1) Two months in, what has surprised you most about MYA’s culture and pace of delivery?
A: How open the studio is. Ideas are shared, not guarded, which makes it easy to land quickly. The pace is fast, but the collaboration keeps it focused and enjoyable. That mix is why ambitious briefs feel achievable.
2) Where have you already made a tangible creative change that clients or teams can feel?
A: We’ve reframed some of the “standard” F&B moves, pushing for clarity on what adds real operator value. The result is tighter concepting, better brief control, and sharper discussions with clients about how design drives performance.
3) How do you balance bold ideas with operational reality on live, busy environments?
A: Purpose first. If an idea can’t show a clear operational benefit, we hold on it. That mindset ensures bold ideas are grounded in operational reality, especially in live and busy environments. By weighing creativity against practicality, we can introduce innovations that enhance the experience without disrupting day-to-day operations.
4) What does “good” look like in 12 months for our creative output, and how will you measure it?
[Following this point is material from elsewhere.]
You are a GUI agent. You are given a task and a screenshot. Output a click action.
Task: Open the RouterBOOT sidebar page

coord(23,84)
A: Raising the bar, consistently. More distinctive concepts, cleaner technical delivery, and visible growth in team confidence and craft. We’ll measure it through client feedback, repeat work, stronger KPIs on performance, and the progression of our people.
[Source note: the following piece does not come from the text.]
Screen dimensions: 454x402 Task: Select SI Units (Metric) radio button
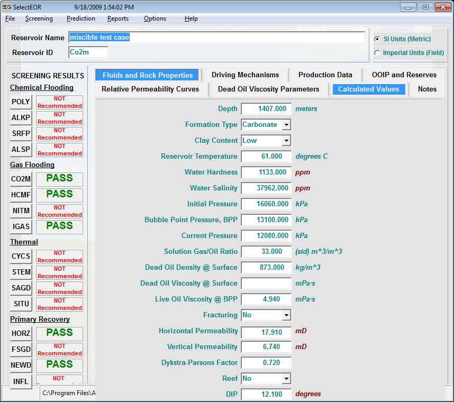(377, 39)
5) Which project so far best captures the MYA approach to visitor experience as a strategic asset?
A: A recent coffee roastery for a national museum. We’ve taken a simple production function and turned it front-of-house, using data, narrative, and operational insight to create a visitor draw that will lift revenue, insert distinctiveness and brand equity.
6) Where should we be braver across education, defence, heritage, and international?
A: I’m still investigating that, and the honest answer is that it depends on context. My leaning is to run live tests with clear targets on spend per head, queue time, waste, and energy, then scale what proves out. Likely moves include bringing production into view, shortening routes with micro-formats, and specifying lower-energy kit to ensure it works
7) How are you using data and audience insight to sharpen concept decisions, not just validate them?
A: We bring insight in at the start. Behaviour patterns, dwell time, spend and expectations shape the concept, so we place creative effort where it will move the dial. Validation then confirms direction rather than rescuing it.
8) One myth about creativity in hospitality and FM you’d retire, and why.
A: That creativity lives only front-of-house. Back-of-house is where many gains are made: fabrication design, area flexibility, sightlines, safety, energy. Technical understanding is a creative tool, and it directly improves guest experience and margins.
9) Collaboration check: what do you need more of from consultants, ops, and client teams to move faster?
A: Early certainty on fundamentals: early coordination to achieve the correct F&B footprint, electrical, ventilation, drainage, and service strategy. Clear foundations cut rework and let us channel energy into impact, not fixes.
10) One small practice or ritual every MYA project team should adopt now.
A: Treat sustainability as core specification. Research and select equipment and materials for performance, efficiency, longevity, and carbon reduction. Make it routine and the gains compound across every project.